And so behind Shanghai is Chinese City, and behind that there is China, out upon the flat plains. There is another China yet beyond, and still another and as many as there are billows on the sea. Build modern buildings and cities, and the Chinese take them and turn them inside out, and they are what he wants them to be. This plastic people,—what is their destiny? And what, still, is there awaiting the world as they fulfil that destiny?
How strange it feels to call her republic! Yet China has taken to republicanism as though it had been brewing in her these thousands of years. From outward appearances one would never know that she is a republic to-day. Some say she really isn't. Coolies still are coolies, and Chinese, Chinese. And I dare say she is both empire and republic, two in one.
For centuries China has lain dormant as though stung by a paralyzing wasp. Centuries have been lost in sleep. But what are centuries, when waking is so simple and is always possible? China has wakened. She is rising. An hour's work has been accomplished in the first fresh flush of the new dawn. Perhaps that is all that will be done that day, the house put in a little better order. To-morrow is time enough for real work. A Chinese junk comes out of its night-mist retreat with its own dim lights. A shrill whistle of a passing launch echoes across the flat plains about Shanghai. The rain of yesterday remains only as a sorry mist. A vision of clearer day shimmers through, but soon grows dull again. China seems to have shaped her climate in her own image.
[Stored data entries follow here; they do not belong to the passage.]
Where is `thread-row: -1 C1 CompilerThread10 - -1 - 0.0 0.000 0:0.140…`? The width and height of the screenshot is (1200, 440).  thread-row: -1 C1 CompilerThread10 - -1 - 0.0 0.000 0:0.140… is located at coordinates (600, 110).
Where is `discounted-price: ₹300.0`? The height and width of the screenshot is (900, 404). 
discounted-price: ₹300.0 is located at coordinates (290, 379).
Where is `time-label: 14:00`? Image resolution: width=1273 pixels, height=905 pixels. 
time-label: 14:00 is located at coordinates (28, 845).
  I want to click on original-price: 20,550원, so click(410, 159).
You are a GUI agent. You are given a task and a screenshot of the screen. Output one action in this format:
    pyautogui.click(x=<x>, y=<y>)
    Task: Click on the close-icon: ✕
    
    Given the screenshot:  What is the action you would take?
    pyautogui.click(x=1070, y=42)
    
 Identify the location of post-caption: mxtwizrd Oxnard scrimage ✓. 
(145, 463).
A two-days' steam to Moji, Japan, on the bosom of that heaving mistress the China Sea, and my journey was over for a long while. The sea was black, the sky somber; even the sun was sad as it stooped that evening to kiss the cheek of Japan good night. I did not know just then that I was to say farewell to the sea for two and a half years,—a farewell that resulted in Japan: Real and Imaginary.
CHAPTER XII
WORLD CONSCIOUSNESS
The Third Side of the Triangle
... For surely once, they feel, we were
Parts of a single continent.
Now round us spreads the watery plain—
Oh, might our marges meet again!
1
I had gone out to the Katori-maru to inspect my quarters. I always loved to get away from shore, even if only in a launch or sampan; it was so much cleaner and fresher on the bay. That afternoon it was altogether too attractive out there, and the city of Kobe lay so snugly below the hills that I decided to remain on board till late in the evening, and missed the last launch. I hailed a sampan. In this, with the wind splashing the single sail and the spray scattering all about us, we slipped romantically back to the American Hatoba. It was my last entrance to Kobe.